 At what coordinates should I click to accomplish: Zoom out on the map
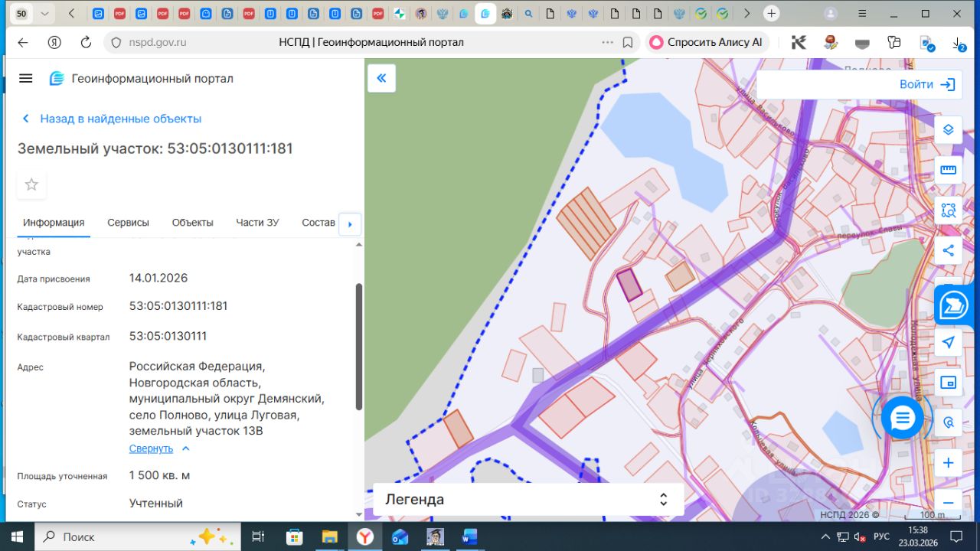coord(948,503)
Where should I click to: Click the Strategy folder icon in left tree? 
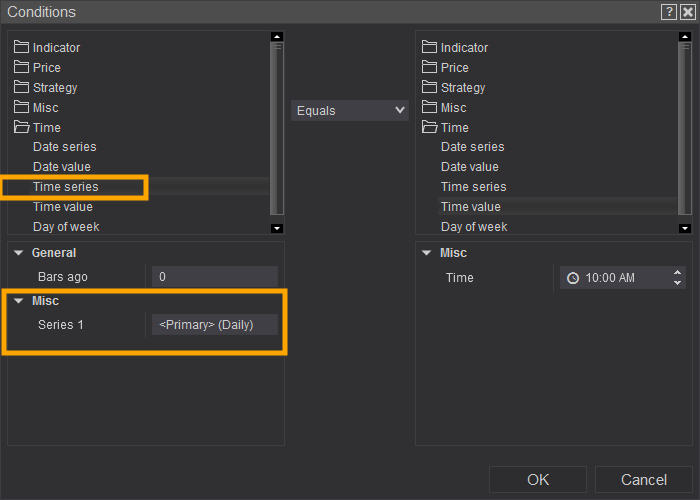pos(21,87)
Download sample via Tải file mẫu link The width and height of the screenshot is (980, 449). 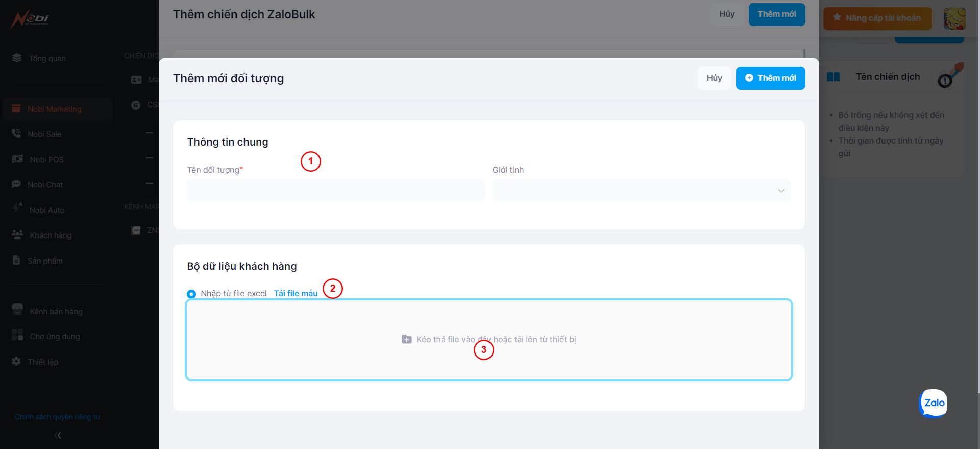tap(296, 293)
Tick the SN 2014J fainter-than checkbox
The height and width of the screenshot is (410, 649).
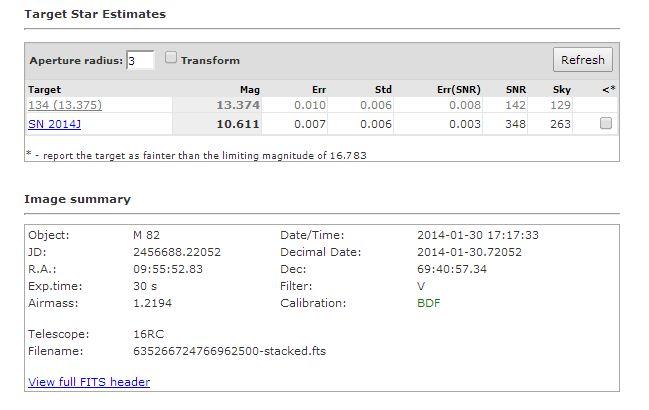click(x=605, y=123)
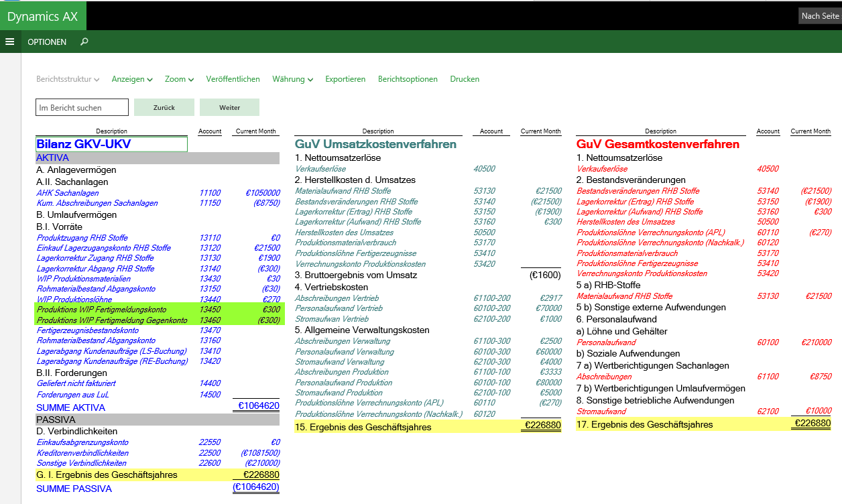Expand the Berichtsstruktur dropdown
The height and width of the screenshot is (504, 842).
tap(68, 79)
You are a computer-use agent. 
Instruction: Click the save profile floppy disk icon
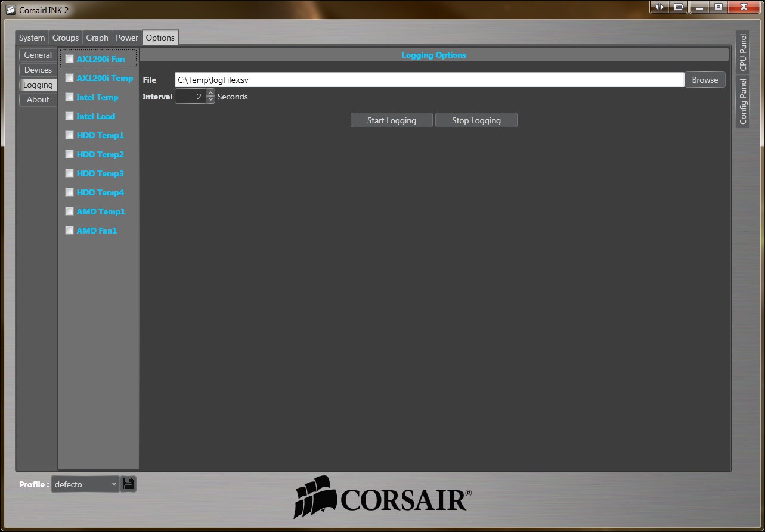[128, 484]
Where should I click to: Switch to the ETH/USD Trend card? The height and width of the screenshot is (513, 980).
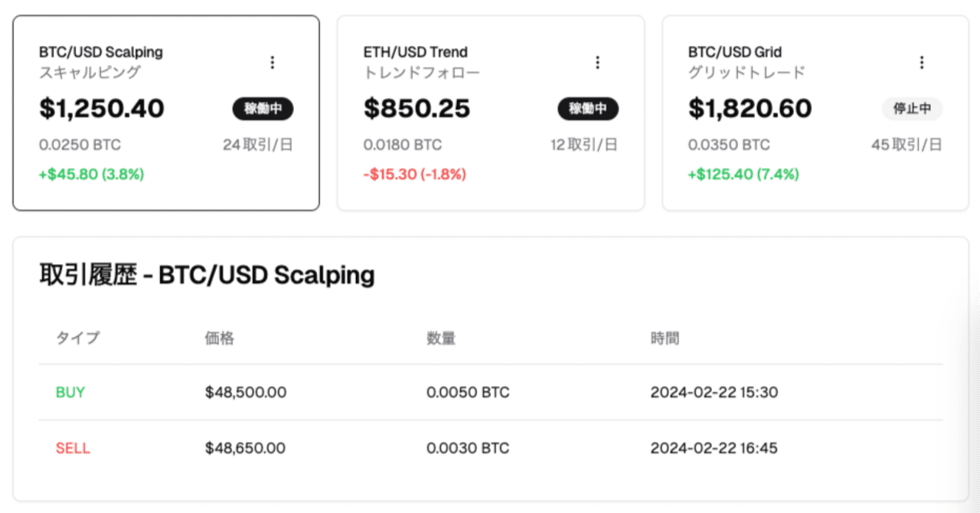click(x=491, y=111)
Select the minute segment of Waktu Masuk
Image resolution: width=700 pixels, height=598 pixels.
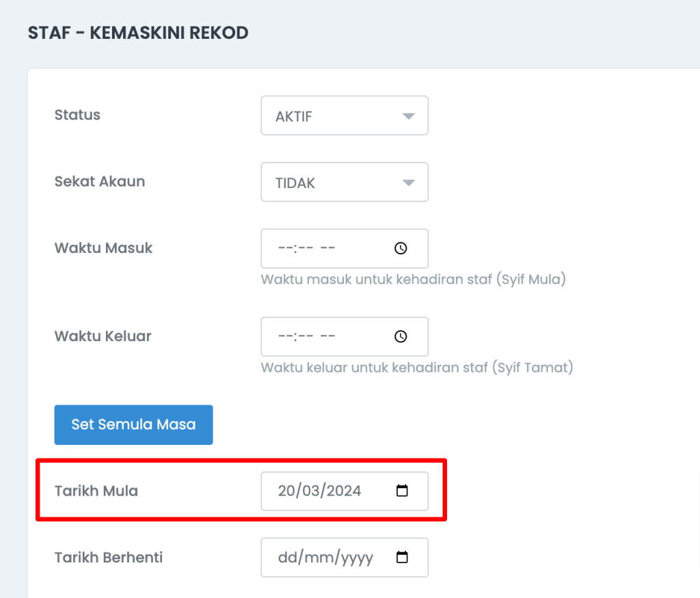(x=305, y=249)
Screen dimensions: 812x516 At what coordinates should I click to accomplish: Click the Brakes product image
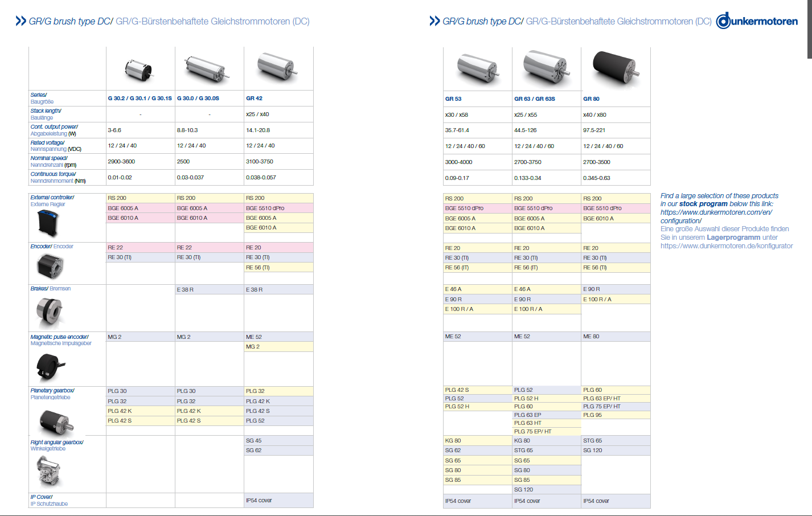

======

## Task goal
Output only the lines running from the line with "Tick the SN 2014J fainter-than checkbox" through the last line of the entries above, inclusive, with pictures excluded.

## Output of the task
Tick the SN 2014J fainter-than checkbox
The height and width of the screenshot is (410, 649).
click(x=605, y=123)
Expand the Berichtsstruktur dropdown
The height and width of the screenshot is (504, 842).
tap(68, 79)
You are a computer-use agent. 
Instruction: Click the save profile floppy disk icon
[128, 484]
Where should I click to: Switch to the ETH/USD Trend card? The height and width of the screenshot is (513, 980).
click(x=491, y=111)
Select the minute segment of Waktu Masuk
Image resolution: width=700 pixels, height=598 pixels.
(x=305, y=249)
Screen dimensions: 812x516 At what coordinates should I click to accomplish: Click the Brakes product image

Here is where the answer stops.